Everyone being on the same footing in terms of "your gender is whatever you imagine and the game doesn't declare it" is one way of bringing parity (a way I also use sometimes), but of late I've been kind of coming down on the side of letting the player make it explicit because even if, say, a trans and a cis man are treated exactly the same at all times by the story and the characters because the difference doesn't matter to the game at all, well... I think there's something to be said for the player with the trans PC knowing that the character is trans, is recognized as trans, and is still treated the same by the game. Speaking for myself, it can actually be super refreshing when I play an NB character and the game "knows" but nobody cares or bothers me about it or gets my pronouns wrong haha.
But the second reason you might do something like this (at least that I can think of right now), is that, well, it might make a difference sometimes! I'm not talking about like... writing in discrimination for "historical accuracy" or whatever—I think there's probably a time and place for that, but it'd take a whole lot more effort and sensitivity than most people probably want to give it, etc. But what I'm really referring to is chances for the topic to come up, e.g., with cast members who are also trans, or enby, or what have you. It can be refreshing for it not to matter, but at the same time, generally speaking being of one gender is a different experience than being another, even if that's just in terms of something like 'what other people tend to expect of you.' When you consider being enby, or trans, or fluid, there's additional different life experience on top of that, and it can, sometimes, feel like a lot of what comes one's way in life has to do with it.

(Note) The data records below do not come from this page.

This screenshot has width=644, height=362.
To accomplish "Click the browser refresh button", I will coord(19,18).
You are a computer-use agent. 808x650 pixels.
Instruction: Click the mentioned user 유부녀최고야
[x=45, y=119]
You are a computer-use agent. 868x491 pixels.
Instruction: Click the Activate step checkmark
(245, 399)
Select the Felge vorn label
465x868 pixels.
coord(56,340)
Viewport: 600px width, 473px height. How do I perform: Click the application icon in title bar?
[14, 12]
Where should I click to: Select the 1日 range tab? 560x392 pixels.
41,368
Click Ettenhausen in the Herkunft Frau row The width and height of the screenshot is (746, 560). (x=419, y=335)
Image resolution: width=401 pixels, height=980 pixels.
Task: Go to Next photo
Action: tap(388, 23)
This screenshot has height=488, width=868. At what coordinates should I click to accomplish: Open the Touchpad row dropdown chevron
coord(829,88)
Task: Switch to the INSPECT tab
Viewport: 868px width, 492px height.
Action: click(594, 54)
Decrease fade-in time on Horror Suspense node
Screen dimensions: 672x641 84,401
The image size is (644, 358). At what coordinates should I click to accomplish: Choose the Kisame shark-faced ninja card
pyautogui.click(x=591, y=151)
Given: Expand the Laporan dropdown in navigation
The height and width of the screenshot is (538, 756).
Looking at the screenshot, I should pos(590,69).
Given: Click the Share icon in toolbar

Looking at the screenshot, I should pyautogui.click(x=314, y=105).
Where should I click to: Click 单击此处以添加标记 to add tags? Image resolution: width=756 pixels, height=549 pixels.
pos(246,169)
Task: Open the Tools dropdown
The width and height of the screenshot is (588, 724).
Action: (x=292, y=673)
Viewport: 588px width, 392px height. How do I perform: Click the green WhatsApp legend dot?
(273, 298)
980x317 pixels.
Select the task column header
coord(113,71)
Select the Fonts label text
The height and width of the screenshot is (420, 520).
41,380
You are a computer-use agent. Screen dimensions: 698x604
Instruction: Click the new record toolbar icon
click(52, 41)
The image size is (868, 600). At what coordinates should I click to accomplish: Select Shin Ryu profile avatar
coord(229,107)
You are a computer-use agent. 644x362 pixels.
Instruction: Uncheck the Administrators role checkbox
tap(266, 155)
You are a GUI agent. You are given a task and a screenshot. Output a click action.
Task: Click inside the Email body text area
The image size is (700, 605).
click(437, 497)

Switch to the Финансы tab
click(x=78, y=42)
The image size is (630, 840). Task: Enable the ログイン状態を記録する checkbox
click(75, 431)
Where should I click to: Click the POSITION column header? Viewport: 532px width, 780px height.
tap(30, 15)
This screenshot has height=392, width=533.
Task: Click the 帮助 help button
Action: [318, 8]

And it can be nice, too, if rather than making no difference, this locus of experience is something that can be discussed and shared, particularly with characters in the narrative who would realistically be able to relate. Based on what kind of world it is, gender might not matter too much (it barely does in FoA), but there's still elements of experience that are going to be shared even then. For example, whether or not anyone makes a big deal out of it, Alekto has transitioned. That's a thing she's done, and a PC might also have done. That's a pretty natural thing for them to talk about at a certain point in a friendship.
So even if I just end up giving a few small conversational opportunities for something like this, I think, for a game like FoA, that's worth it, because FoA has a lot of emphasis on getting to know its characters not really because you're all out to save the world/solve the mystery/win the war, but because you're all living together now and need to figure out how to get on. It might not be the kind of thing that fits into every game, and that's okay!